-Akan ada sebutir peluru yang tersisa, bisa jadi berbuah penyesalan atau ajang penyelamatan diri-Â
"Sebentar lagi perampok itu beraksi, jangan dulu lepaskan pistolmu." Kataku berbisik pelan diantara dua gedung pencakar langit, sambil aku hembuskan sebatang cerutu di bibir. Sudah beberapa jam aku berdiri menanti kawanku yang lain datang menggiring segerombolan perampok di sudut gelap kota Misacht, tempat dimana markas besar para mafia ulung berbuat ulah. Aku sudah kabarkan ke seluruh penjuru kota dengan telepon genggamku agar waspada dan jangan sampai bangun tengah malam kecuali ingin kencing atau apalah; ada gerak-gerik mobil hitam limousine serta dua motor besar sedang melaju dalam kecepatan biasa, kaca belakang terbuka setengah, nampak empat orang berjas saling bertatapan, menjinjing senjata laras panjang, dan sepertinya kendaraan itu hendak menuju ke pemukiman warga.
"Tunggu aba-aba dariku." Kataku pelan sambil mataku terpaku di pergerakan roda-roda hitam pekat. Terkadang knalpot itu menderum agak keras. Berkejaran di jalan raya St.Patrice dengan amat lincah. Sesekali pria di mobil itu terbahak-bahak dan menumpahkan botol rum ke marka jalan. Entah mabuk atau mungkin terlalu sering menang main judi, terlihat jemarinya menggenggam empat kartu remi: blacjack, poker, atau apapun yang berkaitan dengan chip. Aku sempat ingin menembak kepala-kepala beringas itu namun rencana bisa-bisa tak berjalan sebagaimana semula. Sambil bersandar di tiang listrik, aku sudah siapkan pistol sepuluh peluru dari dalam saku mantel nan tebal bilamana aku tengah dirundung kekesalan akan kelakuan orang di dalam mobil tersebut.

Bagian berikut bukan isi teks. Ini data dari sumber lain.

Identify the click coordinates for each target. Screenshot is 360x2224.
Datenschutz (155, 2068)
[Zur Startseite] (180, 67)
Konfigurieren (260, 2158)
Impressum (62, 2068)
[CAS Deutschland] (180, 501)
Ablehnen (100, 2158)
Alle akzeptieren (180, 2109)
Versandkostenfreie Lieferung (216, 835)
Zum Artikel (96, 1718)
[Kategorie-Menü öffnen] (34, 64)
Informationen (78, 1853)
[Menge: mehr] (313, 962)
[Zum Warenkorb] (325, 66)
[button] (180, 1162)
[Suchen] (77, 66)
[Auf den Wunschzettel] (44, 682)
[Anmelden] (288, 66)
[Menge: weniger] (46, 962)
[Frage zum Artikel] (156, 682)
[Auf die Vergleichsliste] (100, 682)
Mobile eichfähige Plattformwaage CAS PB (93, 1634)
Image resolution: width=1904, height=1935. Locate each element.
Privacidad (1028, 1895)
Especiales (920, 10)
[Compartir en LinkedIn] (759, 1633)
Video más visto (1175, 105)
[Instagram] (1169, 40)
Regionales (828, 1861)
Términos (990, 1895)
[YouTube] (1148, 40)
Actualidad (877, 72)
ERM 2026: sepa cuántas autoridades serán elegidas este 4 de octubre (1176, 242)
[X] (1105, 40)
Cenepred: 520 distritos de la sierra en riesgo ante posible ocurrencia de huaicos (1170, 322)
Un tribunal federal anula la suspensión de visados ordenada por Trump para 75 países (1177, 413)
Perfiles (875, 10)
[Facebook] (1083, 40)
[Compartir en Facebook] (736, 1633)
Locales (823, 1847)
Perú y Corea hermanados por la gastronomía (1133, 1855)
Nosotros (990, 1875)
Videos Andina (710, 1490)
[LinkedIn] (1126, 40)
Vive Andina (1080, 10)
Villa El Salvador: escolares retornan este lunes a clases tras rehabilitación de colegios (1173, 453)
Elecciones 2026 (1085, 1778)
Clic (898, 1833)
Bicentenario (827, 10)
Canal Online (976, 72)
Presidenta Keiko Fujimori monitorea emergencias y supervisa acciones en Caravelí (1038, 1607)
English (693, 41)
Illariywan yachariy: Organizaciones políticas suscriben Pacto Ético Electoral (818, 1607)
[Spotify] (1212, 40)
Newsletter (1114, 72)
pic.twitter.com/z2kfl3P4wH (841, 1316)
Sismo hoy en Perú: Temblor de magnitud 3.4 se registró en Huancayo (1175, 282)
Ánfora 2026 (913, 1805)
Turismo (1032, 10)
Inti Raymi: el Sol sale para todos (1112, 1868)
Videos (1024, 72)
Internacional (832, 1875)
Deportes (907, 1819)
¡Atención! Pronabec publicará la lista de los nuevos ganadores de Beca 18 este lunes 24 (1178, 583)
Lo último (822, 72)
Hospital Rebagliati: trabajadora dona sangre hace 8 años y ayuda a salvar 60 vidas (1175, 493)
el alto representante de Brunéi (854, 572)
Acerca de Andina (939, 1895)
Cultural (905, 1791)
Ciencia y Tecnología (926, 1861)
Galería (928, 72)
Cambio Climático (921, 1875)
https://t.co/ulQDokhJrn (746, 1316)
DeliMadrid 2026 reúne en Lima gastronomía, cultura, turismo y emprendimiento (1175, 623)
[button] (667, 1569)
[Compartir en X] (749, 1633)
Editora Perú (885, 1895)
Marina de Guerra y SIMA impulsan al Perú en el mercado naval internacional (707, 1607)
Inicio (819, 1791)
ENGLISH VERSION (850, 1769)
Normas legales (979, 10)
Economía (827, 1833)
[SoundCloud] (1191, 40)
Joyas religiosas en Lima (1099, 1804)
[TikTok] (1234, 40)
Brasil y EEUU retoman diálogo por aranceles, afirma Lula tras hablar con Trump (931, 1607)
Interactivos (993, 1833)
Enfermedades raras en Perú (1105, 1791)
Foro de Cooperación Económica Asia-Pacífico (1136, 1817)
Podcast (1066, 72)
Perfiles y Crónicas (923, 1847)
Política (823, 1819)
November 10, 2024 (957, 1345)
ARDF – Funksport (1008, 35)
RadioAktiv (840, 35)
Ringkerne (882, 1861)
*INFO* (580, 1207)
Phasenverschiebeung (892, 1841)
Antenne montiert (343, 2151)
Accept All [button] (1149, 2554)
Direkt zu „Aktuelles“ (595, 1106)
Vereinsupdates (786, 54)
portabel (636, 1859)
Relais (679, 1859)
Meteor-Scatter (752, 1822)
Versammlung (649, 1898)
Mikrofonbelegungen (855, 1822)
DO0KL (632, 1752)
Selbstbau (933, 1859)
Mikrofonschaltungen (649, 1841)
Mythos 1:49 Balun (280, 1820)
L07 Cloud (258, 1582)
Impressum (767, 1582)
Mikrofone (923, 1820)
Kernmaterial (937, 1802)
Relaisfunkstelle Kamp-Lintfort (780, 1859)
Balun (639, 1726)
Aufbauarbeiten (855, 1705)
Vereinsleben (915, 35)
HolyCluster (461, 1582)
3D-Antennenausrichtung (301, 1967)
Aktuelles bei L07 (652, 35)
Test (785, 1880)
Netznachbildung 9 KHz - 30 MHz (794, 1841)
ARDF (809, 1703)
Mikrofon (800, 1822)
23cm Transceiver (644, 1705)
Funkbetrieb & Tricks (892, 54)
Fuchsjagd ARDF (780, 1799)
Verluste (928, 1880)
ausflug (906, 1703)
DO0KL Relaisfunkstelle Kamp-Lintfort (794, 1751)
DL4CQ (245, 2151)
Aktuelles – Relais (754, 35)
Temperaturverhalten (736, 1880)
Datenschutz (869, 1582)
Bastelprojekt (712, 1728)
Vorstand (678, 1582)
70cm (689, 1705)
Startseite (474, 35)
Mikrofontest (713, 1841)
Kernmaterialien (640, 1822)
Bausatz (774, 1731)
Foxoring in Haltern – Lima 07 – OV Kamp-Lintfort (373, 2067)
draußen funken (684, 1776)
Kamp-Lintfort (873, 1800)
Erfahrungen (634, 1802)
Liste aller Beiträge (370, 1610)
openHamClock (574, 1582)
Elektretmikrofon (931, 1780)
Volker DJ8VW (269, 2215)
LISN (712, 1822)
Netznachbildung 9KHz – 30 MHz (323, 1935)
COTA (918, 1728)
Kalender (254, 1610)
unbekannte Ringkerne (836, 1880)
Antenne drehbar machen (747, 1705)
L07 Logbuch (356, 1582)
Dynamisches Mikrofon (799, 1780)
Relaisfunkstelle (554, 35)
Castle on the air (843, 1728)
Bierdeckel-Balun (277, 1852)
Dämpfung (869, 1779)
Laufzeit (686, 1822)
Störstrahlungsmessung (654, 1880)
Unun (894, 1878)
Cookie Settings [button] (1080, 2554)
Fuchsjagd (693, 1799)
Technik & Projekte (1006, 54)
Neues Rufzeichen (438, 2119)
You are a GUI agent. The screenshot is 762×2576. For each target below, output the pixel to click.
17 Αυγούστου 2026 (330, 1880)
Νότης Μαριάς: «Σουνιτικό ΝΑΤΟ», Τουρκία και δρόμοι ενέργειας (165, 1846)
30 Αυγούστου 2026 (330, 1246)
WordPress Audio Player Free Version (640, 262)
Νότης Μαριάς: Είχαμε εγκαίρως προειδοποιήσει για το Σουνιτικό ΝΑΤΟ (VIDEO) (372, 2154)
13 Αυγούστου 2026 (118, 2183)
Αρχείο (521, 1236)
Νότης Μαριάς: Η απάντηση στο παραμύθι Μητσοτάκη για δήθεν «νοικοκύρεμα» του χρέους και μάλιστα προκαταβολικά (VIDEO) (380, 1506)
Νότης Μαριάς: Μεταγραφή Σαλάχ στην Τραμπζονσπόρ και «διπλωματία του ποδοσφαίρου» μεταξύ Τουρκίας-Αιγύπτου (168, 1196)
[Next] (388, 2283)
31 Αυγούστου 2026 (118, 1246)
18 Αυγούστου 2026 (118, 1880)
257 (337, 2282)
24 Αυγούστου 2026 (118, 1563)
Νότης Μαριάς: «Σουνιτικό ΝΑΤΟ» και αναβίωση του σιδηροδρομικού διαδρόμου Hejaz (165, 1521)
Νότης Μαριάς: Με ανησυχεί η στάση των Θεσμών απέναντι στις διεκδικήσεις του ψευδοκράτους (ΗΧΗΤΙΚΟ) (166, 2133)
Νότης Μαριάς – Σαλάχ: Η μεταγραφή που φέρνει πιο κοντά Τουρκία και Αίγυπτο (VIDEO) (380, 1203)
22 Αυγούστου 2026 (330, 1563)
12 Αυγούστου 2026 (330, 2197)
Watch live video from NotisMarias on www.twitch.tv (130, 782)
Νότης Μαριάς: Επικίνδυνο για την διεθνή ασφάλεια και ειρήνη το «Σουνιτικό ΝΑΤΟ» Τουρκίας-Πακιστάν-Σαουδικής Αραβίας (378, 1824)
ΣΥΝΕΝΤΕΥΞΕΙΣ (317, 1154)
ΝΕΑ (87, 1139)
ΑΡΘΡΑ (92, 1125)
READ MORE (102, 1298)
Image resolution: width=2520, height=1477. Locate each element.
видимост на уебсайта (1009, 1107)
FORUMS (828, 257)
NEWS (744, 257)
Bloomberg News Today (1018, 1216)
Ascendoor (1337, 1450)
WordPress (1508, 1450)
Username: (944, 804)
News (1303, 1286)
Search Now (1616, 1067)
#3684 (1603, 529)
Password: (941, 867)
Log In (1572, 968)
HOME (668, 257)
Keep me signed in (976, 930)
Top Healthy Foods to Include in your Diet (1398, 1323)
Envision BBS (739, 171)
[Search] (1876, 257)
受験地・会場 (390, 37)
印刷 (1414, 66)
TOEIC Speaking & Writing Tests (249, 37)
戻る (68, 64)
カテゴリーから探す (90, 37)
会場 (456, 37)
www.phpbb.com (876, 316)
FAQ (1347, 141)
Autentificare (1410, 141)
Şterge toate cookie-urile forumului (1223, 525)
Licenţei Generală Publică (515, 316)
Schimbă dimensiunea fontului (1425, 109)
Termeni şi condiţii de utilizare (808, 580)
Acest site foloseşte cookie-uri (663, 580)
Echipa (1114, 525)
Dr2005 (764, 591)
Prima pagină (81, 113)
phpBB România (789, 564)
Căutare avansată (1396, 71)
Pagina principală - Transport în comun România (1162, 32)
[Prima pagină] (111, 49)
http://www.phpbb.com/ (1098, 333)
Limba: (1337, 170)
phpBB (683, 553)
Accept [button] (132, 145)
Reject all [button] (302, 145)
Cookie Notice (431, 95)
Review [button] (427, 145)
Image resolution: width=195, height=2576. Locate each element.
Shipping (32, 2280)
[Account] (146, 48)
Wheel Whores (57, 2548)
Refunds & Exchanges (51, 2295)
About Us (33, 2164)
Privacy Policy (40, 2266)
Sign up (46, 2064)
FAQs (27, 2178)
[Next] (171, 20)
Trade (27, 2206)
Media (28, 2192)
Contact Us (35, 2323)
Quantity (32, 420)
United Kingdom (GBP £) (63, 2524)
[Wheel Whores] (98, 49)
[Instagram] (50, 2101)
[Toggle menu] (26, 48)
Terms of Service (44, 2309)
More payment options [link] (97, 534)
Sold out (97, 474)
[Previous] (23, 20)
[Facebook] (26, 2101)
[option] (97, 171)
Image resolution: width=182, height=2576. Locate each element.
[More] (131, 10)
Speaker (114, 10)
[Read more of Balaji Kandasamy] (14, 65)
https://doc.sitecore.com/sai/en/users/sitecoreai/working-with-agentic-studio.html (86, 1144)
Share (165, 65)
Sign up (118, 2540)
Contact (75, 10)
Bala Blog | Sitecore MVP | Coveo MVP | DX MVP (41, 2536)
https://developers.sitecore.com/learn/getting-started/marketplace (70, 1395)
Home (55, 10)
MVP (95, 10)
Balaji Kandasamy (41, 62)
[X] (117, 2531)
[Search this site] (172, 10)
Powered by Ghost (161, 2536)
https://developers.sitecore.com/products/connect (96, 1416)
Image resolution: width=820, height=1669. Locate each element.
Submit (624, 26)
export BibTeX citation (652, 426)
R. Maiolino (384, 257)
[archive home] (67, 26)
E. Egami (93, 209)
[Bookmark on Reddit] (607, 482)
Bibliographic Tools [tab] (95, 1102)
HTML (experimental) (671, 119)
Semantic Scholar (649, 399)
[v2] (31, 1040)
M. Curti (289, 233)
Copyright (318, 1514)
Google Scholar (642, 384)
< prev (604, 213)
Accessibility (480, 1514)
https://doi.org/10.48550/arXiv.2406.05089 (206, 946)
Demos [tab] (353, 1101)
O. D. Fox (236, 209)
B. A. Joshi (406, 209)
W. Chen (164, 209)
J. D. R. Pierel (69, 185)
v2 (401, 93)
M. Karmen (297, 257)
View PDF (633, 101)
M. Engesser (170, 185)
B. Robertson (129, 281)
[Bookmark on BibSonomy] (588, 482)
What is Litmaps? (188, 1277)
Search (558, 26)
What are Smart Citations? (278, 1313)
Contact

Pecahan kaca botol rum berjatuhan di jalan. Prank! Aku tahu maksudnya, mobil polisi dibuatnya sengaja tak bisa mengejar pelariannya. Sekalinya mengejar, bisa tertinggal beberapa kilometer dari gerombolan itu mengingat kaca-kaca beling membuat roda apapun yang mengejar itu bocor. Mau tak mau, ada yang segan menyisir beling-beling itu ke tepian jalan atau menyelusup ke gang-gang tikus sebagai jalan pintas. Bukannya aku tak sudi memunguti pecahan itu, tapi tanpa aku yang berdiri di persimpangan gedung-gedung ini sembari memberi komando pada anak buahku untuk siap menembak gerombolan itu, bukankah lebih berbahaya? Untuk beberapa kali, aku dengan tenang menyemburkan asap cerutu.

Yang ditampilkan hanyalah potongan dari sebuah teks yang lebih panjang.